Rapport

Mobiliteit in het post-coronatijdperk. Mogelijke effecten op de maatschappelijke kosten en baten van snelweguitbreidingen

De Nederlandse samenleving is circa twee jaar onderworpen geweest aan maatregelen waarmee de overheid probeerde de verspreiding van het SARS-CoV-2-virus te beperken. Deze maatregelen hebben een grote invloed gehad op de wijze waarop mensen zich verplaatsen, en in het bijzonder op het aantal files op snelwegen. Eén van de vragen die dit oproept is of deze veranderingen (deels) structureel zullen zijn. De hoofdonderzoeksvraag van deze studie is daarom: Zijn er aanwijzingen dat geplande snelweguitbreidingen minder (maatschappelijk) rendabel zijn omdat het mobiliteitsgedrag niet terugkeert naar de situatie van vóór corona, waardoor de filedruk langdurig/permanent lager blijft?

Een data-analyse op twee specifieke trajecten waar weguitbreidingen vanuit het Meerjarenprogramma Infrastructuur, Ruimte en Transport (MIRT) zijn gepland, bevestigt het beeld dat de drukte op de weg veel minder was tijdens de coronamaatregelen. De data-analyse laat echter ook zien dat de vorm van de spits tijdens de pandemie anders was dan daarvoor. Tijdens de coronamaatregelen was de spits relatief minder breed (hogere pieken), oftewel een groter deel van het spitsverkeer concentreerde zich rond een kortere tijdsperiode.

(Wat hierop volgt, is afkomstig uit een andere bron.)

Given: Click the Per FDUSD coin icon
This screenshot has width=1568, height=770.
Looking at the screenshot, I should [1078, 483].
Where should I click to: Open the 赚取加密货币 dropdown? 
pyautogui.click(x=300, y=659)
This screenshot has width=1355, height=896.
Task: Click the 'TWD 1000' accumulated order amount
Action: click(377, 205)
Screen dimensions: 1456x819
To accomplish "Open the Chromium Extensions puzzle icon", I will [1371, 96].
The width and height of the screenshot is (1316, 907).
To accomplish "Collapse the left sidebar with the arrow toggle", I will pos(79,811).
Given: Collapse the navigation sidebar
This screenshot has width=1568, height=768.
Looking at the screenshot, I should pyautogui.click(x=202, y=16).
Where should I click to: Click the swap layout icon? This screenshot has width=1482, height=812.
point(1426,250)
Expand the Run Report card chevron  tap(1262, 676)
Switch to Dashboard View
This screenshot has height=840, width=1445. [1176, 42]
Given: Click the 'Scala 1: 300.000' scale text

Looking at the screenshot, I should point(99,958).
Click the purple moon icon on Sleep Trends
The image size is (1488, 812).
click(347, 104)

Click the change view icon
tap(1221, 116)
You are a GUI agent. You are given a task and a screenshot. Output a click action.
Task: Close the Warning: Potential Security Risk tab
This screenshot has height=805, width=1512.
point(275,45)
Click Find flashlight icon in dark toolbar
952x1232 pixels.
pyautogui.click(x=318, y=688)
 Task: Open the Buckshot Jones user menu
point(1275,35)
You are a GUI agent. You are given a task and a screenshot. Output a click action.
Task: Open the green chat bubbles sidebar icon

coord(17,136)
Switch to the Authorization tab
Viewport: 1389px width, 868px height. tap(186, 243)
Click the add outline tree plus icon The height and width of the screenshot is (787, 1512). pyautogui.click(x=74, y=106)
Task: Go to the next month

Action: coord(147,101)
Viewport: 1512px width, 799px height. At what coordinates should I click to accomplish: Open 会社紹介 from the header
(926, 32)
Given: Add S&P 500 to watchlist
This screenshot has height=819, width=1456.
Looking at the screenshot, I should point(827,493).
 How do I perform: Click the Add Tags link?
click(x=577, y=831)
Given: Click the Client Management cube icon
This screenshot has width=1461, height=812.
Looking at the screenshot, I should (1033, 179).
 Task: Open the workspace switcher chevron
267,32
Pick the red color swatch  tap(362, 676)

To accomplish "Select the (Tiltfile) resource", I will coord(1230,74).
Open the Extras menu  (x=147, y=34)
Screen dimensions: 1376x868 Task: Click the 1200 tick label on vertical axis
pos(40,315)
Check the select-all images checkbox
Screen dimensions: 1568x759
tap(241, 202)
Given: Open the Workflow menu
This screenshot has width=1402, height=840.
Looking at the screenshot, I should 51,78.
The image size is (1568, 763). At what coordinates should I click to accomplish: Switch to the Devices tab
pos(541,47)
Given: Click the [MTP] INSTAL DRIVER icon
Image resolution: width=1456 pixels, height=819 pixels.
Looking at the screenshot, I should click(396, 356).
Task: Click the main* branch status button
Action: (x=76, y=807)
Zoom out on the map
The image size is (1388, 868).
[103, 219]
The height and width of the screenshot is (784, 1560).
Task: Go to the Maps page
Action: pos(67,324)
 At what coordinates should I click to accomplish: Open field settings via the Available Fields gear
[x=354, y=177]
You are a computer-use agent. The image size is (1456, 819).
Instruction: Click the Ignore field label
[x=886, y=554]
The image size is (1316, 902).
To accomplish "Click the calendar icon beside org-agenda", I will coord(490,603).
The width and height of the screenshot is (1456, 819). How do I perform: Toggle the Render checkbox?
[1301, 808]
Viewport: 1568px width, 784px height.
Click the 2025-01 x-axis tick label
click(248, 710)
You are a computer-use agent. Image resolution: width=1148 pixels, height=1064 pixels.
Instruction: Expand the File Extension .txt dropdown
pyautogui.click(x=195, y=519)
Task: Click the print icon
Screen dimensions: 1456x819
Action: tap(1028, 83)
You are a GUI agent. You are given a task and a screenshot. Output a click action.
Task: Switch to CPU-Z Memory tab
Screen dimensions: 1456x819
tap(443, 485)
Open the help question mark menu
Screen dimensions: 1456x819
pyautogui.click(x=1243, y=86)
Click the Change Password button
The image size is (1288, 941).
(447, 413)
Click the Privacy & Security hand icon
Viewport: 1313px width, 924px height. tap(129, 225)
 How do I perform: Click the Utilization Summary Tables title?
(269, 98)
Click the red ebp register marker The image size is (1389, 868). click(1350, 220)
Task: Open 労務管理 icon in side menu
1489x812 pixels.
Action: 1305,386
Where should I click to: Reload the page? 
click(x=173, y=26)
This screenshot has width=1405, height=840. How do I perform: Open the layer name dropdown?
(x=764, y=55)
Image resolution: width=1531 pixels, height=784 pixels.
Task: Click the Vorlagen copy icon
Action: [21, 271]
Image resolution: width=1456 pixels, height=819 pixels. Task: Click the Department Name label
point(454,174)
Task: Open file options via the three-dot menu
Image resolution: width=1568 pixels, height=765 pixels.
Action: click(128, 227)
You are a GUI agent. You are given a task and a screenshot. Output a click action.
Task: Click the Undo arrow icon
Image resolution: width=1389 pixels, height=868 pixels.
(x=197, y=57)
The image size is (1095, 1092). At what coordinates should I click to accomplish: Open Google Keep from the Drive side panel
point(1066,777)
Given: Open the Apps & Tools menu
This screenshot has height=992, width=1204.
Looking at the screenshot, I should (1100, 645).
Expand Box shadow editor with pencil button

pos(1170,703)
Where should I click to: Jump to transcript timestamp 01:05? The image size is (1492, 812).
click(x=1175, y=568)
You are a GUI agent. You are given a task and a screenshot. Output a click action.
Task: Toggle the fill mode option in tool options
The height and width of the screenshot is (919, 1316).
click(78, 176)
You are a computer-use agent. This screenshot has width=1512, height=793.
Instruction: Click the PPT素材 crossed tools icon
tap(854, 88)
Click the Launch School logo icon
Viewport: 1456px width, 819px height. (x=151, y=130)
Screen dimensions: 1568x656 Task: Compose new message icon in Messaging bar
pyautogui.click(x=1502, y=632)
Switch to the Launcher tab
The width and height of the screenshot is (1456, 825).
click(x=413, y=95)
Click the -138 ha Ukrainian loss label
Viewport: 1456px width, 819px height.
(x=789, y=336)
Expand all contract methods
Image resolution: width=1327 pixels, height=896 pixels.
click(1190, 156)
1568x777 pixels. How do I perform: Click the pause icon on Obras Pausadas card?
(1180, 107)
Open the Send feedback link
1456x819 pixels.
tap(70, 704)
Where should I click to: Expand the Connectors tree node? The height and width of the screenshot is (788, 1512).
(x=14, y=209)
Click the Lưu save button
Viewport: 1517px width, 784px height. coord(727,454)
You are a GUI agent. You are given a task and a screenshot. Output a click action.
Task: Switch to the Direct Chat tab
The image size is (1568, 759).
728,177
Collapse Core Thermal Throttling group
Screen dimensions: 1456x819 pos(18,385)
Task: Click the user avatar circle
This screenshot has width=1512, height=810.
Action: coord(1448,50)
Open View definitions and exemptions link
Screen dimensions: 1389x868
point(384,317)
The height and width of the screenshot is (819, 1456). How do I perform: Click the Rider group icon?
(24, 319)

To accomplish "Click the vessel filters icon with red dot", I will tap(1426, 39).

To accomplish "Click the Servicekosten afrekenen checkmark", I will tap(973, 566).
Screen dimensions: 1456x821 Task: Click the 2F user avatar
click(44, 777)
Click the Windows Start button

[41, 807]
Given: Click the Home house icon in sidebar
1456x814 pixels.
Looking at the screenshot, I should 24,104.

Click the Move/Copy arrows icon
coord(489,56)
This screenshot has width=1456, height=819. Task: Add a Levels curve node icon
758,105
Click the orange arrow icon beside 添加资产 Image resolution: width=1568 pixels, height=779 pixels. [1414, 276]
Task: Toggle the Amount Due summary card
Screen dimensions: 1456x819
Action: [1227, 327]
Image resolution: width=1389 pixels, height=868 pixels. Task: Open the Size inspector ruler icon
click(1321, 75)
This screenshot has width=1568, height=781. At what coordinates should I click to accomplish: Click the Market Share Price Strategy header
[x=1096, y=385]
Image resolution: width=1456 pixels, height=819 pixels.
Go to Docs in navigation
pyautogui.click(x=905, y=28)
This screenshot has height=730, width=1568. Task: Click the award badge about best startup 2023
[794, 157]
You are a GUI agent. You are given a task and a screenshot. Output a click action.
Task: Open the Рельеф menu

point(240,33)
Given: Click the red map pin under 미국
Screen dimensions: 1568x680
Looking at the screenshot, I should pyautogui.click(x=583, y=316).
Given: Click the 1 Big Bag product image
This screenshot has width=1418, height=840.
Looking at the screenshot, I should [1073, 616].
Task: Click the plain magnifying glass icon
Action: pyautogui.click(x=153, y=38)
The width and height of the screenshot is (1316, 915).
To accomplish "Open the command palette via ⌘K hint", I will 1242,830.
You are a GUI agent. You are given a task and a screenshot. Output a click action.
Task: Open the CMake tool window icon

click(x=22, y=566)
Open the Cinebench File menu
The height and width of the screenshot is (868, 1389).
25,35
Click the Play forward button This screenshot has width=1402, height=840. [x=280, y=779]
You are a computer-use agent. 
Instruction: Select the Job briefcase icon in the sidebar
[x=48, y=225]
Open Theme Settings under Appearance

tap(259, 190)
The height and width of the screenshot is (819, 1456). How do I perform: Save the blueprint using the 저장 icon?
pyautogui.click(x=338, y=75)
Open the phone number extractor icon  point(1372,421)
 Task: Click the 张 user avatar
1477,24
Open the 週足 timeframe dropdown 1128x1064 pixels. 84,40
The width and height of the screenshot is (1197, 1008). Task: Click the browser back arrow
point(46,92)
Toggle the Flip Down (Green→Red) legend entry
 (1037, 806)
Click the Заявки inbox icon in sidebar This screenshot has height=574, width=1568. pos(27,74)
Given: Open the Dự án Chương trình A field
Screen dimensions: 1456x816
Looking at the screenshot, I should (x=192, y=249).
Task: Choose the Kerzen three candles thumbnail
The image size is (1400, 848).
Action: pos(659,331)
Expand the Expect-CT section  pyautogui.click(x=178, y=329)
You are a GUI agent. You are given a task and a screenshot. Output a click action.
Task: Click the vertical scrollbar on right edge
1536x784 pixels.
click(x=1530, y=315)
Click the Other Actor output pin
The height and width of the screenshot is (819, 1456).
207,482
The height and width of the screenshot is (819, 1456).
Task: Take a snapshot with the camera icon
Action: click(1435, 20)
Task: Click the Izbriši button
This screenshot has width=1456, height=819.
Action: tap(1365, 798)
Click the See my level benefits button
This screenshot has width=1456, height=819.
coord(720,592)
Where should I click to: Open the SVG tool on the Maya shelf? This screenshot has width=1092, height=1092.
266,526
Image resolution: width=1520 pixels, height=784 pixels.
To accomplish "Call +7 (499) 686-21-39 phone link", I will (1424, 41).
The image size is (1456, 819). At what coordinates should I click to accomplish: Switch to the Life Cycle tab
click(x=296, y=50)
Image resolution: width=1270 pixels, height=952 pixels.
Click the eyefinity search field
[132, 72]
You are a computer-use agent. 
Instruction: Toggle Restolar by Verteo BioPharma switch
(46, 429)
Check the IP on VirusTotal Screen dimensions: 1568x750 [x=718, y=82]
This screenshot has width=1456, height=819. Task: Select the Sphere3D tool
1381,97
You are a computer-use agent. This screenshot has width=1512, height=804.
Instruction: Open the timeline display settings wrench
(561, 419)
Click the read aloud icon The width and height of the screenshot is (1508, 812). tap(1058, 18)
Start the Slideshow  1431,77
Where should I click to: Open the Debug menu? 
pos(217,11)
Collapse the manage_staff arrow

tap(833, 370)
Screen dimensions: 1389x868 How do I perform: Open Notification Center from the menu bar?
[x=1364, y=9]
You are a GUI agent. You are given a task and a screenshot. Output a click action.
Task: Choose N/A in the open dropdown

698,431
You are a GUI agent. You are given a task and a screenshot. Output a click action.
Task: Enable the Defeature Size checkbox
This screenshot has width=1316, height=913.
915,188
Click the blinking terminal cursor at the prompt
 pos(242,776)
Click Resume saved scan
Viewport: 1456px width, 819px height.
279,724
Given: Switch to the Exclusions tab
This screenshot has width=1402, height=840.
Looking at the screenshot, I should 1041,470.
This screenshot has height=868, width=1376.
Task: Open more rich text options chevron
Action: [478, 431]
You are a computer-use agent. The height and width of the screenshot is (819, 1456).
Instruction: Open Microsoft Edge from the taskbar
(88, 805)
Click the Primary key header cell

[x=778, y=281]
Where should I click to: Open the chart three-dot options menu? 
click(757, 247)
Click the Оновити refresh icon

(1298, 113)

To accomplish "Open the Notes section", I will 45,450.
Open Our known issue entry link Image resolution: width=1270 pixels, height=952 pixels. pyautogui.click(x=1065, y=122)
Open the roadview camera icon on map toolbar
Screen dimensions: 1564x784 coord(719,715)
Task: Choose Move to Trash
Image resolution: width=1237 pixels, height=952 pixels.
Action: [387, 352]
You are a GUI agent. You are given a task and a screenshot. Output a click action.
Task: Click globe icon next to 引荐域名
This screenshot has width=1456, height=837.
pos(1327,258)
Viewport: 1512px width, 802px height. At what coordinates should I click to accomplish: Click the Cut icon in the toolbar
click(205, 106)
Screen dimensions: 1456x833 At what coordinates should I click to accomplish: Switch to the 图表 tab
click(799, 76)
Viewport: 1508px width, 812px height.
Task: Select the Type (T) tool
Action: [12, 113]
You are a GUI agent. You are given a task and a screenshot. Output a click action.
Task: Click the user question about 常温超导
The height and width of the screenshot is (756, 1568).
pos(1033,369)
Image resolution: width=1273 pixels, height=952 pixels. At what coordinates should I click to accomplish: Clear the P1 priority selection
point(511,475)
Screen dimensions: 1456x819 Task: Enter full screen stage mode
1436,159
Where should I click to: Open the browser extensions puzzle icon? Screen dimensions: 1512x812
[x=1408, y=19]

De verklaring voor de ‘minder brede’ spits is dat er op deze relatief drukke trajecten in 2019 ‘uitwijkgedrag’ plaatsvond: mensen zochten de randen van de spits op, door eerder of later te vertrekken, en op die manier minder lang in de file te staan. Op de geanalyseerde trajecten was het in 2019 zó druk, dat de filevorming zorgde voor een verbreding van de spits. In die situatie was er een ‘latente vraag’ naar wegcapaciteit in de klassieke spitsuren. Toen de drukte afnam door de lockdowns, werd de spits minder breed omdat automobilisten kozen voor de klassieke spitstijden en er geen uitwijkgedrag meer nodig was.